ACTION ITEM
Return each line of the data below verbatim; pictures are to be left out.

[Stored data]
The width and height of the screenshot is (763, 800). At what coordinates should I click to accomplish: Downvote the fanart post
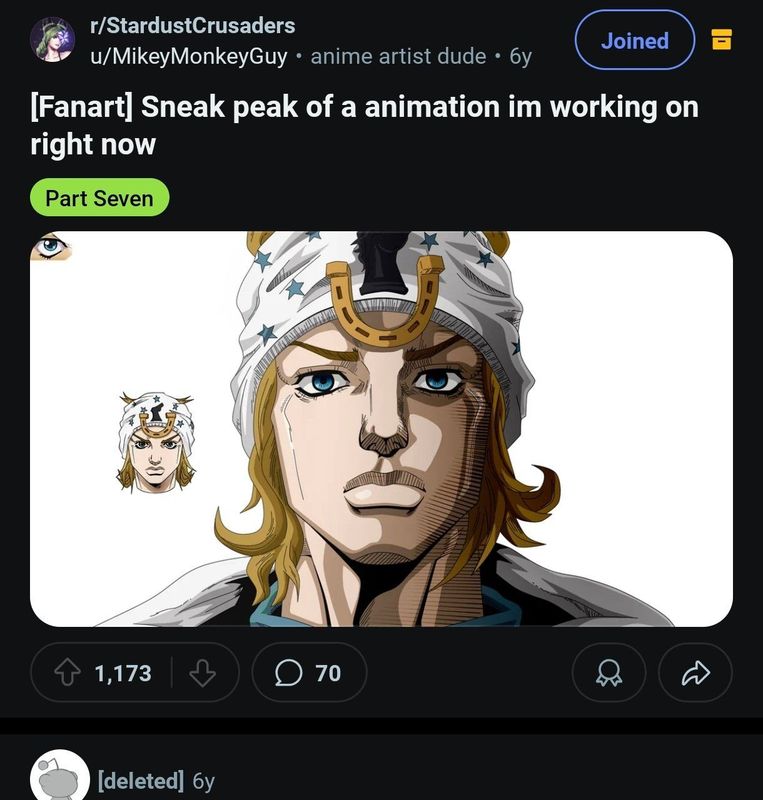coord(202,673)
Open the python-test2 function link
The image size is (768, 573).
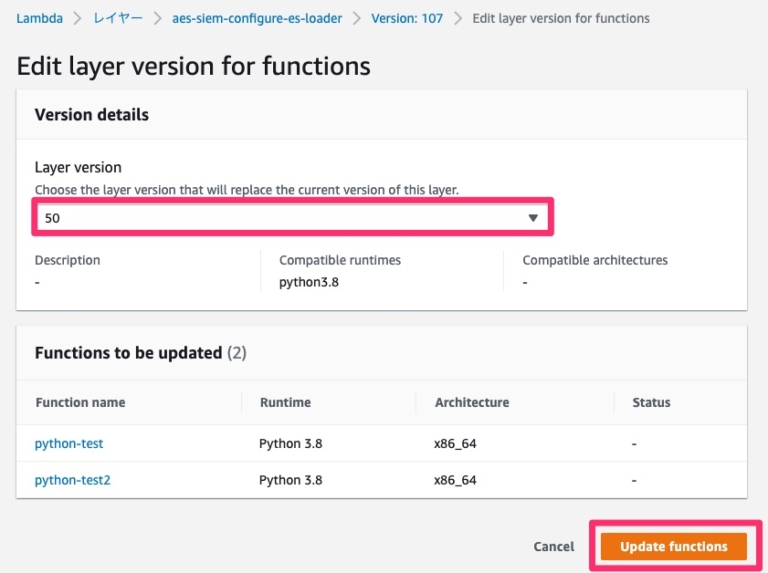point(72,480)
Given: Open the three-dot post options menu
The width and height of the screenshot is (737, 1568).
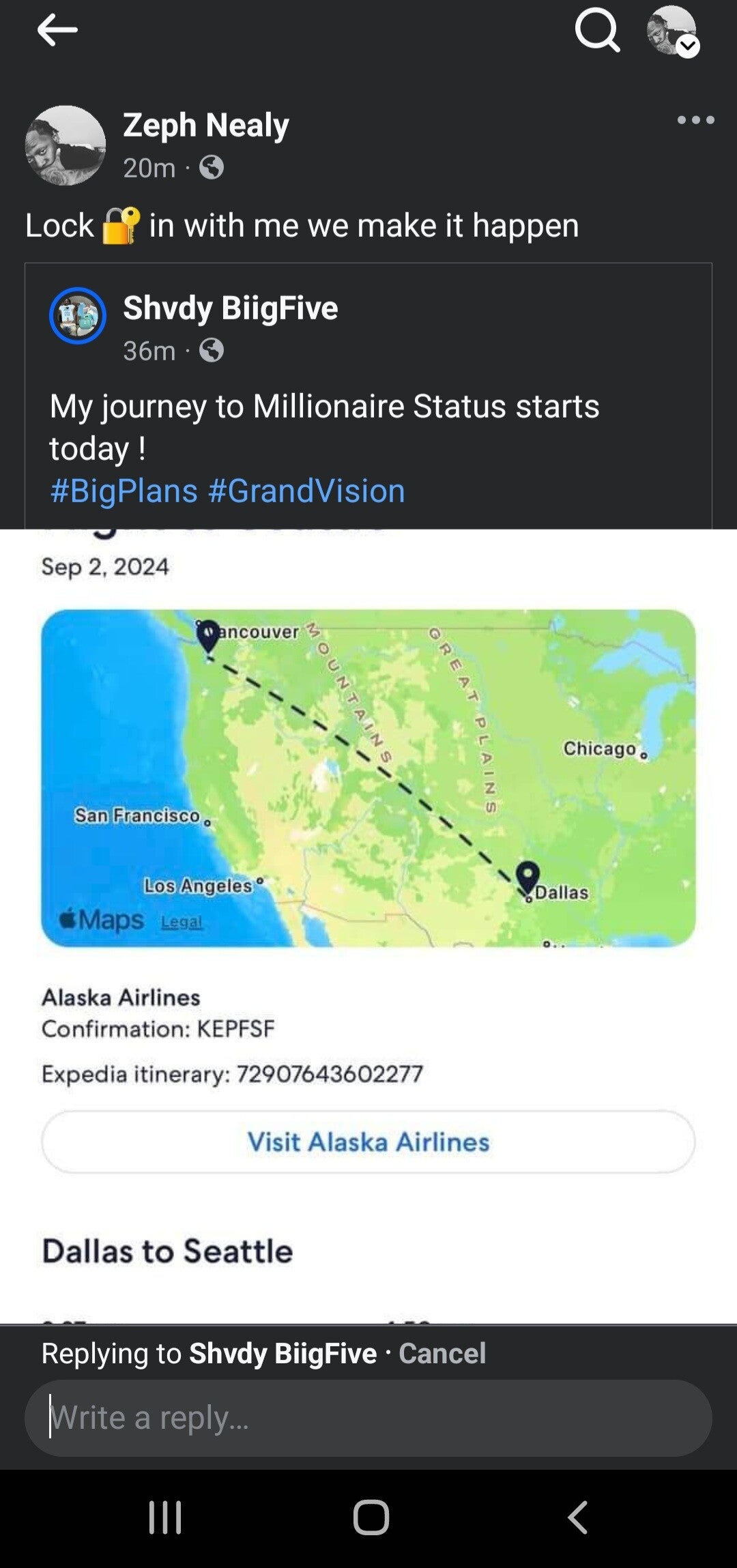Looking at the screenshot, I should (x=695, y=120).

TASK RESULT
The width and height of the screenshot is (763, 800). At what coordinates should I click to accomplish: Downvote the fanart post
coord(202,673)
Open the python-test2 function link
The image size is (768, 573).
point(72,480)
Given: Open the three-dot post options menu
The width and height of the screenshot is (737, 1568).
Looking at the screenshot, I should (x=695, y=120).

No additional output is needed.